● TEXTO DO EXERCÍCIO:
⁂

O poder estatal, por meio de políticas públicas, tem a atribuição de aplicar os recursos públicos, tendo em vista o seu poder de decisão. Porém, não fica à mercê do Estado a escolha de prestar ou não a parcela mínima de cada direito fundamental social. Caso assim fosse, estaria se incorrendo no risco de violar direitos e garantias constitucionais. Essa parcela de direitos fundamentais, também denominada como sendo “mínimo existencial”, possibilita a efetivação do princípio da dignidade da pessoa humana.

A Constituição da República de 1988 dispõe, expressamente, em seu art. 5º, inciso XXXV, a possibilidadede se recorrer às vias judiciais quando da violação de direitos: “A lei não excluirá da apreciação do Poder Judiciário lesão ou ameaça de lesão a direito”. Portanto, no caso de violação dos direitos fundamentais, o Poder Judiciário poderá ser acessado, na busca por uma intervenção capaz de assegurar o cumprimento das políticas públicas, objetos de legislação e das normas constitucionais. Afinal, os direitos positivados, ou seja, aqueles expressos na legislação, restarão inócuos e vazios, se desprovidos de efetividade. Cabe ao Judiciário, intérprete e aplicador do Direito, assegurar a efetivação das normas fundamentais.

A jurisprudência tem se posicionado no sentido de que o Estado não pode se eximir da sua obrigação, utilizando como respaldo a cláusula da “reserva do possível” e a alegação de que há limitações financeiras capazes de inviabilizar a prestação estatal equivalente. Assim já decidiu o Superior Tribunal Federal:

CRECHE E PRÉ-ESCOLA – OBRIGAÇÃO DO ESTADO – IMPOSIÇÃO – INCONSTITUCIONALIDADE NÃO VERIFICADA – RECURSO EXTRAORDINÁRIO – NEGATIVA DE SEGUIMENTO. 1. Conforme preceitua o artigo 208, inciso IV, da Carta Federal, consubstancia dever do Estado a educação, garantindo o atendimento em creche e pré-escola às crianças de zero a seis anos de idade. O Estado – União, Estados propriamente ditos, ou seja, unidades federadas, e Municípios – deve aparelhar-se para a observância irrestrita dos ditames constitucionais, não cabendo tergiversar mediante escusas relacionadas com a deficiência de caixa. Eis a enorme carga tributária suportada no Brasil a contrariar essa eterna lenga-lenga. O recurso não merece prosperar, lamentando-se a insistência do Município em ver preservada prática, a todos os títulos nefasta, de menosprezo àqueles que não têm como prover as despesas necessárias a uma vida em sociedade que se mostre consentânea com a natureza humana. 2. Pelas razões acima, nego seguimento a este extraordinário, ressaltando que o acórdão proferido pela Corte de origem limitou-se a ferir o tema à luz do artigo 208, inciso IV, da Constituição

Federal, reportando-se, mais, a compromissos reiterados na Lei Orgânica do Município – artigo 247, inciso I, e no Estatuto da Criança e do Adolescente – artigo 54, inciso IV. 3. Publique-se. (STF, Decisão Monocrática, RE n. 356.479-0, rel. Min. Marco Aurélio. J. em 30/04/2004, DJU 24.05.2004).

⁂

[Dados de localização por coordenadas de pixel]
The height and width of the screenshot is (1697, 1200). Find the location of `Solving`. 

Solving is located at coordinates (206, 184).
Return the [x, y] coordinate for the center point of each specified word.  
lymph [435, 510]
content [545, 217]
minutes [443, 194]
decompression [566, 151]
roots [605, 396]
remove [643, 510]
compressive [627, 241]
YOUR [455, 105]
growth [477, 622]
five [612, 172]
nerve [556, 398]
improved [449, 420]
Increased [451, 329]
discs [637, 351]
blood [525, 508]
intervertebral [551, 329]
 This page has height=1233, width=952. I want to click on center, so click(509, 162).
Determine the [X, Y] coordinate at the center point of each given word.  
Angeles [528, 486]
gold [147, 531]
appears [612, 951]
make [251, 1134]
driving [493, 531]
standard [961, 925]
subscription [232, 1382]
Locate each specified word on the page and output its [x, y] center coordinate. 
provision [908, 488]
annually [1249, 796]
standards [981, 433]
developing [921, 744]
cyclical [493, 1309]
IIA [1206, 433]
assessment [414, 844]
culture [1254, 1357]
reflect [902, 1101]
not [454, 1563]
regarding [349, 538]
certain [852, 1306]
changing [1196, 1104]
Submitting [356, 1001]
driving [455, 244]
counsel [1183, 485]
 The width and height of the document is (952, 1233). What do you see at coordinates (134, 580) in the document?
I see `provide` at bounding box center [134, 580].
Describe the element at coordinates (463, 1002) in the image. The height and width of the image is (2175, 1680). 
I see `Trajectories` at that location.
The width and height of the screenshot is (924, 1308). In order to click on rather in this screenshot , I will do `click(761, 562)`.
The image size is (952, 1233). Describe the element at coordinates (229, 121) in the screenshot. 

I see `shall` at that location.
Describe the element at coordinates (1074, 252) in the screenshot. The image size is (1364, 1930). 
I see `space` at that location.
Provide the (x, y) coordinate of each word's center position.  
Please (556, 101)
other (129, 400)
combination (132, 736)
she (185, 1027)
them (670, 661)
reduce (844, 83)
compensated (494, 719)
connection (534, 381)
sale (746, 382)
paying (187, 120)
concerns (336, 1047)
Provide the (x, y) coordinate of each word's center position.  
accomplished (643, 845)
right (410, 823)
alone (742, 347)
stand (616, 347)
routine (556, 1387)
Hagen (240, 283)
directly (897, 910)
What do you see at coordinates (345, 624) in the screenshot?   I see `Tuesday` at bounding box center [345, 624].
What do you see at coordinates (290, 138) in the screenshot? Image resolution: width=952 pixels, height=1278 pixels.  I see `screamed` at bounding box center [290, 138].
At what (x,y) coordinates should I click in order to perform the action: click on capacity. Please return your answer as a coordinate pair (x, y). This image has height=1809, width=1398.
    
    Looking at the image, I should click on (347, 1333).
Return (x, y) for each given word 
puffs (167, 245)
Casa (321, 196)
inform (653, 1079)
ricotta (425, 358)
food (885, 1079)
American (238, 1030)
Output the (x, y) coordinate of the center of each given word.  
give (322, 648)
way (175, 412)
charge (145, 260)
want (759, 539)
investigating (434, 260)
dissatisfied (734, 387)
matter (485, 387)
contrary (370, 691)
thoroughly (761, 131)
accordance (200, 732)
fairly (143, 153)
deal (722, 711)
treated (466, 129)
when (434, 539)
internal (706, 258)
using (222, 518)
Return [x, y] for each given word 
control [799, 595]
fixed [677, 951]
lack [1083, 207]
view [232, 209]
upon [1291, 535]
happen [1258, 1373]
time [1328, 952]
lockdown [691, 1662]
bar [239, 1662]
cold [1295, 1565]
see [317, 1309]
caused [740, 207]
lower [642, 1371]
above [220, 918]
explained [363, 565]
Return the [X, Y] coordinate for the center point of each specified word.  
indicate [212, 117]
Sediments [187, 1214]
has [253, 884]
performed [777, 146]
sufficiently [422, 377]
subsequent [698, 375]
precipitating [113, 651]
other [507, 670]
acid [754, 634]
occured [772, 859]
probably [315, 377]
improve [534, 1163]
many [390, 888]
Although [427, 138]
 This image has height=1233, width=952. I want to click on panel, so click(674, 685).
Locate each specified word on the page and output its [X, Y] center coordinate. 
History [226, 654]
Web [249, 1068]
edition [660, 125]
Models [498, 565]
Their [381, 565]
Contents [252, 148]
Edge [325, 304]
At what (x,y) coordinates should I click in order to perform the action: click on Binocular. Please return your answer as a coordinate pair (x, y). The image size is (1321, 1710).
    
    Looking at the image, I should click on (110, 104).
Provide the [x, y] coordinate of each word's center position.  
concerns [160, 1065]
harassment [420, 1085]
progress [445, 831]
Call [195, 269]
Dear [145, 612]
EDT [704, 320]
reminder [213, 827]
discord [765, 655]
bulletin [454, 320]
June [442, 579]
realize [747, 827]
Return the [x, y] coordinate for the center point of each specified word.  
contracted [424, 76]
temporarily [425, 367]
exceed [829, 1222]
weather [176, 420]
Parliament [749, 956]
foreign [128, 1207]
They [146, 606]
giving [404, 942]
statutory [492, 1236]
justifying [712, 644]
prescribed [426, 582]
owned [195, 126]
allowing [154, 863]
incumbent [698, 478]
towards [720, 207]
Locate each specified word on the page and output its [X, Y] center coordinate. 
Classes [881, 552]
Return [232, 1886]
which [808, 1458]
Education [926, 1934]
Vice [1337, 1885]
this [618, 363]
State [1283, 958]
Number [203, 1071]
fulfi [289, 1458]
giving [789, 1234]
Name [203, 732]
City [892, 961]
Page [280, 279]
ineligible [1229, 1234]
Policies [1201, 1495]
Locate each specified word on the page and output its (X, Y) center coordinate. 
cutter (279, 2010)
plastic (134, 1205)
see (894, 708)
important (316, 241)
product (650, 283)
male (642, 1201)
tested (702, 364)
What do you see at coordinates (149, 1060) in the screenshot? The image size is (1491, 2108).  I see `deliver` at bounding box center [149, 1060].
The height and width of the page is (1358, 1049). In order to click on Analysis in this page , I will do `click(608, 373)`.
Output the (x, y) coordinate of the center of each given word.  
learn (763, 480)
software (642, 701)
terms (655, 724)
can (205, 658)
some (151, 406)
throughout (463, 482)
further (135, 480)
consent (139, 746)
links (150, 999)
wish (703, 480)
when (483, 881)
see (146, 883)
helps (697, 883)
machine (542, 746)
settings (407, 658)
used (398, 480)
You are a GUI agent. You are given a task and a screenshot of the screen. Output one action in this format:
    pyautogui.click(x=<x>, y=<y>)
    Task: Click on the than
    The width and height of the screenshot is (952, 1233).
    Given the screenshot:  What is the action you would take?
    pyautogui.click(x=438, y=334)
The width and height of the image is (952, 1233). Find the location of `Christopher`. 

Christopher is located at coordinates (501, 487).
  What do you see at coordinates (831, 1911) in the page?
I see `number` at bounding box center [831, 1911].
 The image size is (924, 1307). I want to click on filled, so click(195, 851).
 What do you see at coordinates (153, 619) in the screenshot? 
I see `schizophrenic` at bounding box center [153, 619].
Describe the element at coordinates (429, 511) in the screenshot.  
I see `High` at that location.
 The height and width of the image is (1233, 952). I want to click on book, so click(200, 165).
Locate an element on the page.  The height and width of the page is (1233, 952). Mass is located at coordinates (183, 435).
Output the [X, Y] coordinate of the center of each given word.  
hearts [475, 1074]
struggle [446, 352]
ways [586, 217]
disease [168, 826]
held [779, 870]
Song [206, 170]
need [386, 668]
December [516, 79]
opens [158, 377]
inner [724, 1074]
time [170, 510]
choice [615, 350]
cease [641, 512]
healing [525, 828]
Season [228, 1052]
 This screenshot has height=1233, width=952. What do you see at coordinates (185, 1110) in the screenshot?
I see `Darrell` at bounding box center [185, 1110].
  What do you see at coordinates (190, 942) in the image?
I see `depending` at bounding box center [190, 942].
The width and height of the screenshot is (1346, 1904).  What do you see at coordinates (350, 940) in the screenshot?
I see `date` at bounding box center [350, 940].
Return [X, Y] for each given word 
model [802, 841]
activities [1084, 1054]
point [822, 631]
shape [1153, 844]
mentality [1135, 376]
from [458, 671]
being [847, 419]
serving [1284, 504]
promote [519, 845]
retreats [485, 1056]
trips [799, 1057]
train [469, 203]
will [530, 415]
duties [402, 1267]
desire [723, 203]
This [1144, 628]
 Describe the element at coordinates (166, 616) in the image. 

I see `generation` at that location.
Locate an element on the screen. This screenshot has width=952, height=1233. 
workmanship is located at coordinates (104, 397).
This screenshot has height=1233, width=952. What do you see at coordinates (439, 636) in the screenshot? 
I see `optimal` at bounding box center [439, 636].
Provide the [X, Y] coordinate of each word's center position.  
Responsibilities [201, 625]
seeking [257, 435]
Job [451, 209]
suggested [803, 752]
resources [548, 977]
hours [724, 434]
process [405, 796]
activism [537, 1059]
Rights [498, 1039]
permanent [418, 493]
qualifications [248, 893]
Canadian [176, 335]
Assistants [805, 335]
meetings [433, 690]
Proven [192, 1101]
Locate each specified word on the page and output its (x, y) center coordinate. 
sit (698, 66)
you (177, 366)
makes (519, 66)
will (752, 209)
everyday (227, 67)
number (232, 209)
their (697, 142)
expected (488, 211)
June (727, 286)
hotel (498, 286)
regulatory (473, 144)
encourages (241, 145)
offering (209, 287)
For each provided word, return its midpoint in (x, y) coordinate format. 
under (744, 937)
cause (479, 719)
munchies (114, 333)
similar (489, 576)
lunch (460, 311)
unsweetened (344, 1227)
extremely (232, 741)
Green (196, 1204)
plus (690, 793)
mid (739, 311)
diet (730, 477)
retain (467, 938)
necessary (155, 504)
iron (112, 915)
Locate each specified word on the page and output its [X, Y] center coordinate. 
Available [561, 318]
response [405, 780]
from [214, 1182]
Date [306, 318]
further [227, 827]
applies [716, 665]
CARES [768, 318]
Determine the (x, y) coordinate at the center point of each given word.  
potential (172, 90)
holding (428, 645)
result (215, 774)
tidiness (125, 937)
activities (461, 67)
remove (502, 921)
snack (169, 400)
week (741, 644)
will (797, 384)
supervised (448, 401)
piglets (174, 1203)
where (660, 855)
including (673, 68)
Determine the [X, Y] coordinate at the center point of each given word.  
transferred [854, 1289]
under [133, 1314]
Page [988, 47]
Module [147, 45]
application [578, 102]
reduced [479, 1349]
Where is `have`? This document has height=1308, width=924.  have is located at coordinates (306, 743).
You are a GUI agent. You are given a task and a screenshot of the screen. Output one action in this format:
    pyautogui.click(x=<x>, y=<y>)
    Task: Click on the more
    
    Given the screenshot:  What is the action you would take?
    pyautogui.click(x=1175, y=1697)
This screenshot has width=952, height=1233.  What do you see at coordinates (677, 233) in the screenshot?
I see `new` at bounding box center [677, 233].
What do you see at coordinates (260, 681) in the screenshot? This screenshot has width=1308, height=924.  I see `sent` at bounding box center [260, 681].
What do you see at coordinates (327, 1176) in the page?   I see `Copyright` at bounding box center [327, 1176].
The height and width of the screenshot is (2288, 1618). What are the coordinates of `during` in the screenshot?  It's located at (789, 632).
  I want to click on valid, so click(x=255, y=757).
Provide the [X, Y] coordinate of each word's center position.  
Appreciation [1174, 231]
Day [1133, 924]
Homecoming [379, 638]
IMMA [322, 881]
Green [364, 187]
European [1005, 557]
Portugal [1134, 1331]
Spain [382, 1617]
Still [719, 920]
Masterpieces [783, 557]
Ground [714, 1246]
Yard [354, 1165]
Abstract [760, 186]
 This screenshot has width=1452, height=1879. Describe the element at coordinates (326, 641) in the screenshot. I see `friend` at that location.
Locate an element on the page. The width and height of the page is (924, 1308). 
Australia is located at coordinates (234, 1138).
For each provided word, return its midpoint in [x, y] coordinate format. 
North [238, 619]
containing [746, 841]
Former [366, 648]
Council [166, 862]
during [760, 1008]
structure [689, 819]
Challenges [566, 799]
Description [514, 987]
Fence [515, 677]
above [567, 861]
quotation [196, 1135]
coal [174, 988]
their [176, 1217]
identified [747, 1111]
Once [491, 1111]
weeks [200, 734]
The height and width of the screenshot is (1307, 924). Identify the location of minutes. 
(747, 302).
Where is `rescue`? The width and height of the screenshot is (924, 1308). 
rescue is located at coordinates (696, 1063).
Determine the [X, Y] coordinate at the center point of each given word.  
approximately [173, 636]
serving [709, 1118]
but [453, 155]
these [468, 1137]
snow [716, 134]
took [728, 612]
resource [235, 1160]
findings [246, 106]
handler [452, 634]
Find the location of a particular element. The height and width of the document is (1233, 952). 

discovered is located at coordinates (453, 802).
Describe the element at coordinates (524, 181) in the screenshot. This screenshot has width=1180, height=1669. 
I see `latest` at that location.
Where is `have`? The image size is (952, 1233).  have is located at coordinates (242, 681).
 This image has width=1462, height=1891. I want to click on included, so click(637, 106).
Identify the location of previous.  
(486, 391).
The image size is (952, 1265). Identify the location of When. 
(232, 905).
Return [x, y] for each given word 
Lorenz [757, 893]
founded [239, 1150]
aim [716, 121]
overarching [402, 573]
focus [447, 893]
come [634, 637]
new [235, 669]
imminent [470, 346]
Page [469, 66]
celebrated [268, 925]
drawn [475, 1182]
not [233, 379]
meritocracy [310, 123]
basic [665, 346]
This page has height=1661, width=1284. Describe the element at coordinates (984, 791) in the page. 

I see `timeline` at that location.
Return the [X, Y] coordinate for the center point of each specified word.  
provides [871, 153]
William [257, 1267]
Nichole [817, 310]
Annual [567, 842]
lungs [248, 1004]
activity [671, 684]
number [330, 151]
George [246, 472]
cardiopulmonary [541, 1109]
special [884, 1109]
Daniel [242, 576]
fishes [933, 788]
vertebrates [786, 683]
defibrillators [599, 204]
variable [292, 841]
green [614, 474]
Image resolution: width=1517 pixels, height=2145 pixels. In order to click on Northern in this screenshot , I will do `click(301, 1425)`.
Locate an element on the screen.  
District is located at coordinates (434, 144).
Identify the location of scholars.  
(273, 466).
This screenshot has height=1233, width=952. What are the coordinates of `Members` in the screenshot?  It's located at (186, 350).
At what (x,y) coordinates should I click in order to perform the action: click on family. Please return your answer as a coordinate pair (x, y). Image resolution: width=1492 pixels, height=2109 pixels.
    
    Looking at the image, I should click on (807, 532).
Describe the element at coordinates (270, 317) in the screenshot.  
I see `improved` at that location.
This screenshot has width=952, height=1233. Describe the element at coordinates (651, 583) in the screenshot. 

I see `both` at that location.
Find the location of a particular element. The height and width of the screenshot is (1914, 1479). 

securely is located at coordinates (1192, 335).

⁂

● O QUE FAZER:
1) Copie do texto do exercício o trecho que começa nas palavras "O poder estatal, por" e termina depois de "da pessoa humana.".
2) Segundo o texto do exercício, por que a prestação da parcela mínima de cada direito fundamental social não fica à escolha do Estado? Responda em uma a três frases.
3) De acordo com o texto do exercício, qual dispositivo da Constituição de 1988 prevê expressamente o recurso às vias judiciais em caso de violação de direitos?
O material não tem relação com o texto do exercício.

● RESPOSTAS POR TAREFA:
1)
O poder estatal, por meio de políticas públicas, tem a atribuição de aplicar os recursos públicos, tendo em vista o seu poder de decisão. Porém, não fica à mercê do Estado a escolha de prestar ou não a parcela mínima de cada direito fundamental social. Caso assim fosse, estaria se incorrendo no risco de violar direitos e garantias constitucionais. Essa parcela de direitos fundamentais, também denominada como sendo “mínimo existencial”, possibilita a efetivação do princípio da dignidade da pessoa humana.

2) Se essa escolha ficasse a critério do Estado, haveria o risco de violar direitos e garantias constitucionais.

3) O art. 5º, inciso XXXV.